■ PROBLEM STATEMENT:
Every entry that follows is to be duplicated exactly.

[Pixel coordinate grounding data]
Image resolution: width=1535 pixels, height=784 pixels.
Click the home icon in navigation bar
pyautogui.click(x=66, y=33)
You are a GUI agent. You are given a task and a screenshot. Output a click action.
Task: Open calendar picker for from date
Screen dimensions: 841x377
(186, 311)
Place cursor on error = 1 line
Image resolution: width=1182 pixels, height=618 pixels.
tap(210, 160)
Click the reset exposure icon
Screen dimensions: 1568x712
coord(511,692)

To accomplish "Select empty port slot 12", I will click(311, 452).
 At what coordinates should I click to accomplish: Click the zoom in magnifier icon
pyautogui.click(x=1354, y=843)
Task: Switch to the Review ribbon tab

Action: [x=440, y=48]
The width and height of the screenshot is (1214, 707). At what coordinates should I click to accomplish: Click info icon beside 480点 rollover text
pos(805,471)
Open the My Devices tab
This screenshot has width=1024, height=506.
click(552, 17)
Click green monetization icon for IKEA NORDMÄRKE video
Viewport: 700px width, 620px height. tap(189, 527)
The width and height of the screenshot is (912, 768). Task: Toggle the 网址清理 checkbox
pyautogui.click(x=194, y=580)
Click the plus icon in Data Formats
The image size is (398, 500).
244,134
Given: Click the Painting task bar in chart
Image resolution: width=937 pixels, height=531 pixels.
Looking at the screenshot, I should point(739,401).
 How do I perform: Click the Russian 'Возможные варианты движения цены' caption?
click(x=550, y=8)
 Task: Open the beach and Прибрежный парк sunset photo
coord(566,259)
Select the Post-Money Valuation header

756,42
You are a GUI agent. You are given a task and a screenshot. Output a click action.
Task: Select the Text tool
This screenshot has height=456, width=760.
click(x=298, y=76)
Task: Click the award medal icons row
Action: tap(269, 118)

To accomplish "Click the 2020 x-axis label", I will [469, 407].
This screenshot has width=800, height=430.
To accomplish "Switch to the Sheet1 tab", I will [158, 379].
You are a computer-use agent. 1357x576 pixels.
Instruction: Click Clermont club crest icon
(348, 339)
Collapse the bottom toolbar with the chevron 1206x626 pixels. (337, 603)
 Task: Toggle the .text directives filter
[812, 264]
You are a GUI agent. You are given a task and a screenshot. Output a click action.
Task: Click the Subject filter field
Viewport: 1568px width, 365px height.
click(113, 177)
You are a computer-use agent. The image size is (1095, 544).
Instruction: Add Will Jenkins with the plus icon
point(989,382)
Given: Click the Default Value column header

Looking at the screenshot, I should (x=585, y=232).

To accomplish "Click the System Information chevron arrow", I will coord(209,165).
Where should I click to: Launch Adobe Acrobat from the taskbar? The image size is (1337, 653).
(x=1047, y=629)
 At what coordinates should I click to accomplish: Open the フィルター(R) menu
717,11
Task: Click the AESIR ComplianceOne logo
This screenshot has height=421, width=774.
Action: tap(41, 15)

■ RESPONSE TO THE TASK:
Image resolution: width=1535 pixels, height=784 pixels.
Click the home icon in navigation bar
pyautogui.click(x=66, y=33)
You are a GUI agent. You are given a task and a screenshot. Output a click action.
Task: Open calendar picker for from date
Screen dimensions: 841x377
(186, 311)
Place cursor on error = 1 line
Image resolution: width=1182 pixels, height=618 pixels.
tap(210, 160)
Click the reset exposure icon
Screen dimensions: 1568x712
coord(511,692)

To accomplish "Select empty port slot 12", I will click(311, 452).
 At what coordinates should I click to accomplish: Click the zoom in magnifier icon
pyautogui.click(x=1354, y=843)
Task: Switch to the Review ribbon tab

Action: [x=440, y=48]
The width and height of the screenshot is (1214, 707). At what coordinates should I click to accomplish: Click info icon beside 480点 rollover text
pos(805,471)
Open the My Devices tab
This screenshot has width=1024, height=506.
click(552, 17)
Click green monetization icon for IKEA NORDMÄRKE video
Viewport: 700px width, 620px height. tap(189, 527)
The width and height of the screenshot is (912, 768). Task: Toggle the 网址清理 checkbox
pyautogui.click(x=194, y=580)
Click the plus icon in Data Formats
The image size is (398, 500).
244,134
Given: Click the Painting task bar in chart
Image resolution: width=937 pixels, height=531 pixels.
Looking at the screenshot, I should point(739,401).
 How do I perform: Click the Russian 'Возможные варианты движения цены' caption?
click(x=550, y=8)
 Task: Open the beach and Прибрежный парк sunset photo
coord(566,259)
Select the Post-Money Valuation header

756,42
You are a GUI agent. You are given a task and a screenshot. Output a click action.
Task: Select the Text tool
This screenshot has height=456, width=760.
click(x=298, y=76)
Task: Click the award medal icons row
Action: tap(269, 118)

To accomplish "Click the 2020 x-axis label", I will [469, 407].
This screenshot has width=800, height=430.
To accomplish "Switch to the Sheet1 tab", I will [158, 379].
You are a computer-use agent. 1357x576 pixels.
Instruction: Click Clermont club crest icon
(348, 339)
Collapse the bottom toolbar with the chevron 1206x626 pixels. (337, 603)
 Task: Toggle the .text directives filter
[812, 264]
You are a GUI agent. You are given a task and a screenshot. Output a click action.
Task: Click the Subject filter field
Viewport: 1568px width, 365px height.
click(113, 177)
You are a computer-use agent. The image size is (1095, 544).
Instruction: Add Will Jenkins with the plus icon
point(989,382)
Given: Click the Default Value column header

Looking at the screenshot, I should (x=585, y=232).

To accomplish "Click the System Information chevron arrow", I will coord(209,165).
Where should I click to: Launch Adobe Acrobat from the taskbar? The image size is (1337, 653).
(x=1047, y=629)
 At what coordinates should I click to accomplish: Open the フィルター(R) menu
717,11
Task: Click the AESIR ComplianceOne logo
This screenshot has height=421, width=774.
Action: tap(41, 15)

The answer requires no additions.